A forerunner of psychological fiction, and considered a landmark work for its innovative use of narrative devices, Tristram Shandy was both celebrated and vilified when first published in 1759. While the narrative's endless digressions drew criticism, the novel's bawdy humor made it a cause for celebration in eighteenth-century London. Originally released in nine separate volumes, it is literature's famed "cock and bull" story, reveling in parody and satire.
Laurence Sterne's topsy-turvy masterpiece is, in effect, a novel about writing a novel—producing a fictional world that is as strange and wonderful as the process of its creation. Impulsive, addictive, and absurd, it begins at the moment of Tristram Shandy's conception and shifts relentlessly into a hilarious series of disconnected episodes starring the hero's family, friends, and neighbors. The memorable cast of characters wanders in and out of the playful web of Sterne's deliberately visual text treatment, which includes endless dashes and asterisks, one-sentence chapters, unusual graphic renderings, and blank pages that invite the reader to interact with the book.
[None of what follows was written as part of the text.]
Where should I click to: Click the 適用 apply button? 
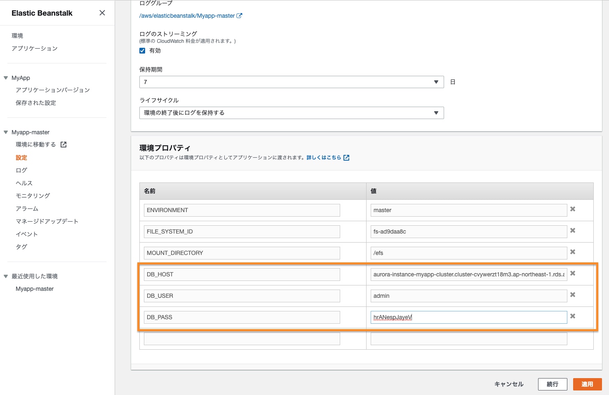pos(587,384)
Impossible to categorize—and absorbing and surprising even today—Tristram Shandy is a rare celebration of the art of fiction. It remains a beguiling milestone in the history of literature.

About the author

If Fielding showed that the novel (like the traditional epic or drama) could make the chaos of life coherent in art, Sterne only a few years later in The Life and Opinions of Tristram Shandy, Gentleman (1760--67) laughed away the notion of order. In Sterne's world, people are sealed off in their own minds so that only in unpredictable moments of spontaneous feeling are they aware of another human being. Reviewers attacked the obscenity of Tristram's imagined autobiography as it was published (two volumes each in 1759, early 1761, late 1761, 1765, and one in 1767), particularly when the author revealed himself as a clergyman, but the presses teemed with imitations of this great literary hit of the 1760s. Through the mind of the eccentric hero, Sterne subverted accepted ideas on conception, birth, childhood, education, and the contemplation of maturity and death, so that Tristram's concerns touched his contemporaries and are still important. Since Tristram Shandy is patently a great and lasting comic work that yet seems, as E. M. Forster said, "ruled by the Great God Muddle," much recent criticism has centered on the question of its unity or lack of it; and its manipulation of time and of mental processes has been considered particularly relevant to the problems of fiction in our day. Sterne's Sentimental Journey (1768) has been immensely admired by some critics for its superb tonal balance of irony and sentiment. His Sermons of Mr. Yorick (1760) catches the spirit of its time by dramatically preaching benevolence and sympathy as superior to doctrine. Whether as Tristram or as Yorick, Sterne is probably the most memorably personal voice in eighteenth-century fiction.